Here are 9 surprising things you can learn on a first date:
- Are they respectful: showing up late, constantly checking their messages and/or checking out the restaurant staff during your date are signs that the person you are with may not be worth being with.
- Are they balanced: someone who talks the whole time about their (stressful) job, and little or not at all about their non-work life, may be a workaholic, or they may just be nervous. To find out which it is, ask them what they do for fun.
- Are they serious: a first date is not a good time to determine if someone is your perfect match, but it can be a good time to see if someone is looking to meet someone special, or if they are just looking for a ‘casual encounter’. If you are unsure, a second or third date might be a better time to decide if you want to take the “next step”.
- Are they interesting: true chemistry can be hard to judge on a first date, but you can get a sense of whether you enjoy the person’s company and whether you find them interesting. This, in fact, is more important than pure physical chemistry on a first date.
- Are you interested: if you feel strangely nervous on a date, or find yourself getting easily flustered, it may be a sign that you have chemistry with your date. Having some nerves on a first date is normal and should be taken as a positive sign.
- Are you dating too infrequently: if you find that your dates are so infrequent that you feel totally awkward on a date, it may be a sign that you need to date more. Opening up your criteria, being more proactive in your dating life, and/or hiring a professional dating service can help get you on more quality dates, which will help you relax and enjoy your dates more.

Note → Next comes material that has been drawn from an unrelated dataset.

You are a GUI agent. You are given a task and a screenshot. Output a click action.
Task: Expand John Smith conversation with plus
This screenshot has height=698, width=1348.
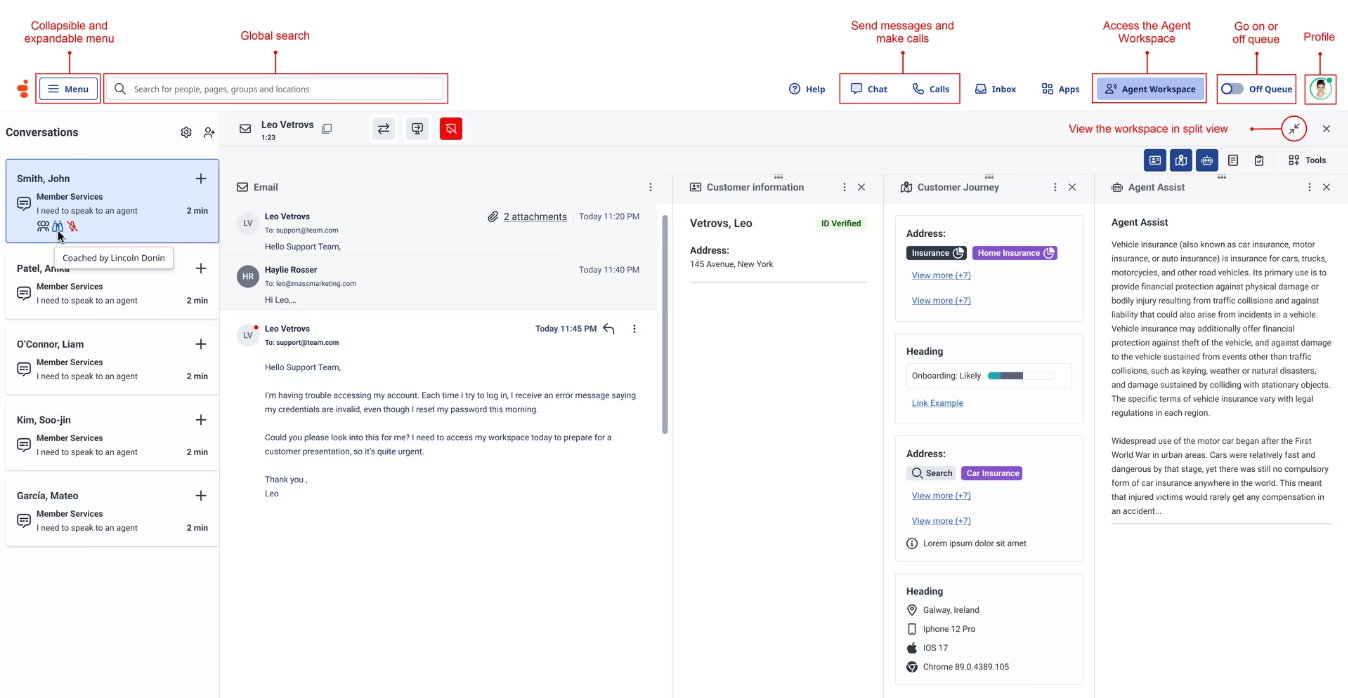click(x=201, y=178)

- Are you dating too much: if you are having a hard time focusing on your date, or even remembering someones name and details, it may be a sign that you need to date less. Fewer ‘good dates’ with compatible singles is almost always better than more ‘bad dates’.
- Are they open minded: feeling like you are being interviewed on a date is never fun and rarely leads to a good date. If you find yourself in such a situation, try asking some lighthearted questions about your date (‘what do you do for fun’; ‘what’s the favorite country you have travelled to’, etc.) to see if you can change the mood. If you still find yourself being interviewed on a second or third date, it might be time to move along.
- Are you relationship ready: if you find yourself enjoying and really getting to know your dates, and if you find yourself going on second or third dates with all or most of your dates, it can be a good sign that you practising ‘positive dating’; which is the single best way to find a relationship partner.